1. Commercial impact:
Photon Force is a recent spin-out (March 2015) from the U. of Edinburgh, supported by a Royal Society of Edinburgh Enterprise Fellowship (Dr Richard Walker). This spin-out is commercialising highly-multiplexed CMOS SPAD arrays, targeting many applications. Currently, however, one issue that limits the applicable markets of these detector arrays is the low fill-factor, which directly results from the requirement to devote a large amount of chip real-estate to timing electronics. This project will directly address this limiting factor, and provide Photon Force with a game-changing and proprietary approach to solving it. It will also open up new markets, where single-mode detection is necessary (e.g. quantum metrology and heterodyne mixing).

This project will also enable Photon Force to develop key compact cooling techniques, to substantially reduce dark counts. Again, this will open up a plethora of opportunities to Photon Force, by accessing markets that require minimal noise and high detection efficiency. In general, this project will provide Photon Force will key cross-sectorial market awareness. This will enable them to broaden their product base and develop new opportunities for their products as they emerge.

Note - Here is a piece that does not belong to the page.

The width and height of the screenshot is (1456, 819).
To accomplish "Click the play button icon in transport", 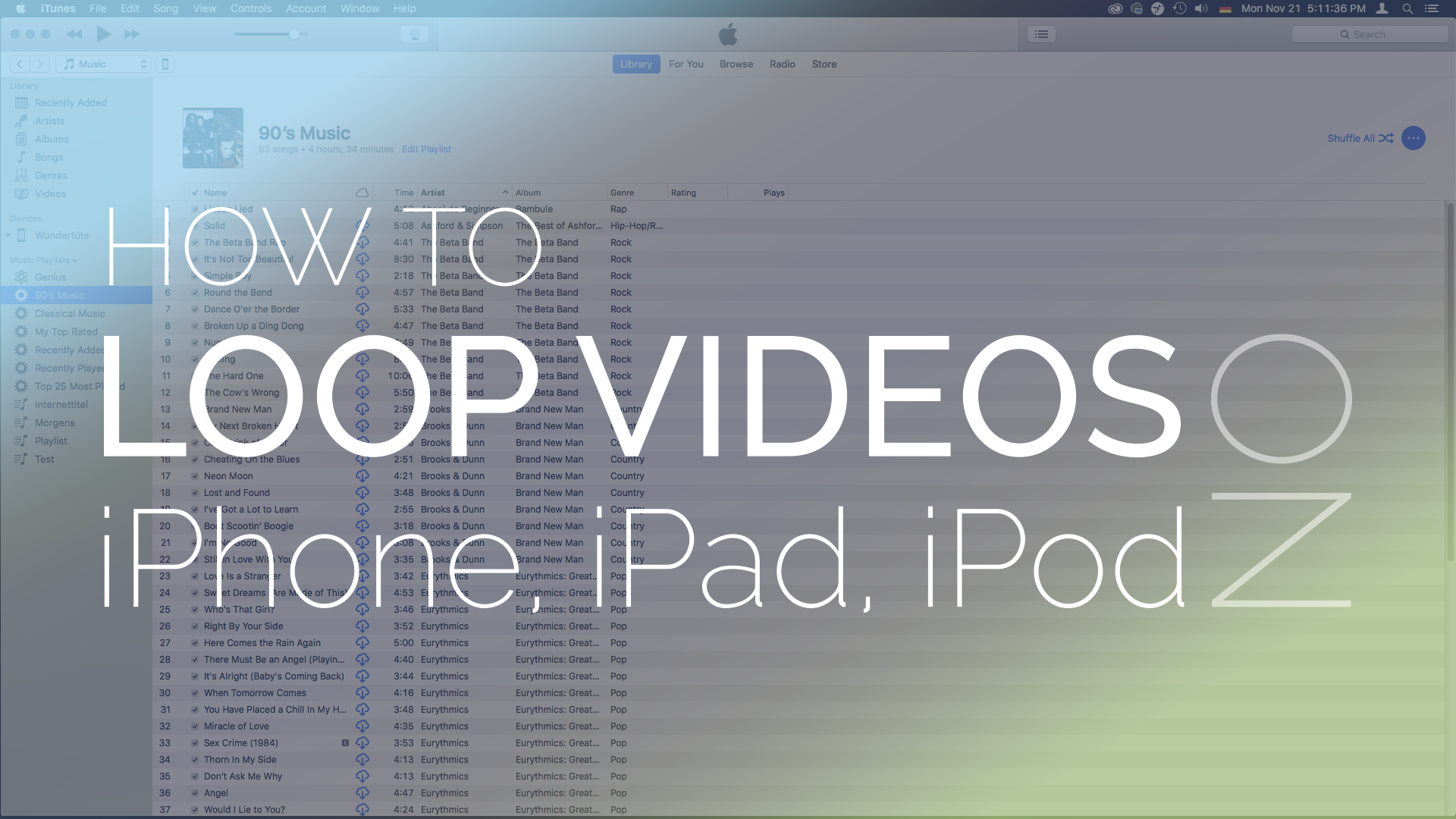I will click(103, 34).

2. Impact on personal development:
A key impact result of this project will be the formation and strengthening of collaboration between the project team. The project will directly employ a PDRA at Heriot Watt for 18 months. This PDRA will have an exceptional opportunity to develop a wide range of translatable skills that are in high demand across numerous sectors. We see the career development of this person as being a key impact of the project (see Pathways to Impact). The project investigators will themselves also be positively impacted. Walker, Nedbal, Thomson and Bookey will form a close collaboration, opening up future opportunities for further collaboration and exploitation of the technologies developed by Photon Force.

3. Societal impact:
We are on the verge of a quantum revolution. The use of single photons for imaging, computing, communications and sensing will transform our lives in decades to come. At the heart of all these areas is the basic ability to detect single-photons, in a manner that is free of distorting phenomena (e.g. photon pile-up). This project aims to directly address this challenge, and therefore has the potential to contribute significantly to the benefits that society will experience in the years to come.

We also see our technology as being enabling in a number of areas that will result in significant benefits for society. For example, the use of single-photon time-correlated detection is now attracting significant interest in medical imaging using ballistic photons - this will open up new opportunities for deep-tissue imaging without the use, and side-effects, of ionising radiation. We also see exciting opportunities for single-photon imaging in areas such as wind-LIDAR, a rapidly maturing technique for wind-velocity profiling at wind farms. This will enable the continual optimisation of the blade angle, maximising energy extraction while minimising the risk of damage. Through applications such as this, we anticipate this project will have a range of positive environmental impacts to the benefit of society.

4. Academic impact
Quantum science is currently one of the hottest fields in academic science. Although this project is focused primarily on enabling the commercial exploitation of the Photon Force detector arrays, we also see the academic impact as being important. The results of the coupling technique development will themselves be the subject of academic papers in high-impact journals and will be presented at international conferences. We will also aim to provide our multiplexed detectors to leading academic groups, who will then publish papers based on our technology.